MHP lideri Devlet Bahçeli Türkiye siyasetine önemli bir müdahalede daha bulundu. 2019 seçimlerinde aday göstermeyeceklerini, Cumhurbaşkanı R. Tayyip Erdoğan'a destek vereceklerini ifade etti. Bahçeli bu desteği Yenikapı ruhuyla, 15 Temmuz ruhuyla ilişkilendirdi ve ortada suni bir seçim ittifakı değil, yerli ve milli siyaset etrafında sahici bir birliktelik olduğunu gözler önüne serdi. Bahçeli'nin bu açıklamasıyla birlikte 2019 seçimlerine iki ana hatta gidileceği, onun dışında bir başka hattın irabda mahalinin olmayacağı açığa kavuşmuş oldu. Bu iki hat zaten ortadaydı esasında.
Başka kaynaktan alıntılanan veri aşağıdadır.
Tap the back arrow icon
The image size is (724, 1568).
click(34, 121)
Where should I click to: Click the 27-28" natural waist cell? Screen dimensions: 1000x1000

Bahçeli bunları belirgin hale getirdi, siyasal karşılığını net olarak gözler önüne serdi.
***
Bir tarafta yerli ve milli siyaset hattı var ve bu hattı en önde Erdoğan temsil ediyor. Öte yanda Erdoğan karşıtlığı etrafında bir araya gelen CHP ve HDP'nin başını çektiği blok var. 7 Haziran seçimleri sonrasında Kemal Kılıçdaroğlu bu bloğun "yüzde 60'lık bir blok" olduğunu iddia etmişti. Fakat çok kısa süre içinde Bahçeli, partisinin böylesi sorunlu bir bloğun parçası olmadığını göstermişti. Nitekim Bahçeli'nin CHP ve HDP ile ittifaka girmeyeceği anlaşıldıktan sonra FETÖ ondan 5 yıl önce yaptığı gibi bir kez daha MHP'ye kirli bir operasyon çekmeye, partiyi ele geçirmeye çalışmıştı. Bu operasyonu FETÖ adına parti içinde yürütenler 15 Temmuz'dan sonra MHP içinde kendilerine yer olmadığını anladılar ve yeni bir siyasi oluşumun içine girdiler. O siyasi oluşum da şimdi CHP, HDP bloğunun küçük bir parçası olarak yerini almış durumda. Bu bloğun bugünlerde sarıldığı siyasi efsane ne peki? 16 Nisan'da 'Hayır' oyu verenlerin oluşturduğu varsayılan yüzde 48.2'lik blok efsanesi! Böyle bir blok yok esasında. Referandum yaşandı, sonucu evet çıktı ve o süreç hitama erdi. Referandumda hayır oyu verenlerin blok halde önümüzdeki üç seçimde CHP-HDP bloğunu destekleyeceğini varsaymak siyaset bilmemektir.***
Erdoğan karşıtı bloğun 2019 için yaptığı siyasi hesabın Cumhurbaşkanlığı seçimlerini ikinci tura bırakmak ve ikinci turda bütün Erdoğan karşıtlarını seferber ederek sözüm ona zafer kazanmak olduğunu elbette biliyoruz. Bu süreçte onlar için en kıymetli unsur, endişeli AKP'lilerin varlığı. Bu endişeli AKP'lilerin kitlesel bir karşılığının olmadığını, yitirdikleri imtiyazlara ağlayan bir grup kifayetsiz muhteris, bir kısım eski AK Partiliden oluştuğunu da elbette göz ardı ediyorlar. Her neyse Bahçeli'nin seçimlere 22 ay kala yaptığı ittifak açıklaması bu hesapları da alt üst etmiş oldu. Şimdi ne yapacaklar? OHAL'e karşı durarak, şehitleri değil, darbeci askerleri savunarak, her fırsatta Erdoğan'ı eleştirerek bir siyasi destek toplamaya çalışıyorlardı. Bunun 2019 seçimlerinde bir karşılığının olmayacağını görmüş olmalılar. Bu durumda nasıl bir oyun planı kuracaklar peki? Demokratik siyasal rekabet alanı içinde bir şansları olmadığını görüyorlar. İşte bu, üzerinde dikkatle durulması gereken bir nokta. Geçmişte olduğu gibi yine demokrasi dışı müdahale araçlarına tevessül edecekler. Türkiye'ye yönelik dış müdahalelere, özellikle ABD'den gelecek olan ve Türkiye ekonomisine yönelecek saldırılara bel bağlayacaklar. Evet, bir kez daha bunu yapacaklar... 15 Temmuz'da dostu düşmanı çok net görmüş ve gözünü kırpmadan vatanını savunmuş koskoca bir millet de onları izliyor olacak...[Sabah, 10 Ocak 2018].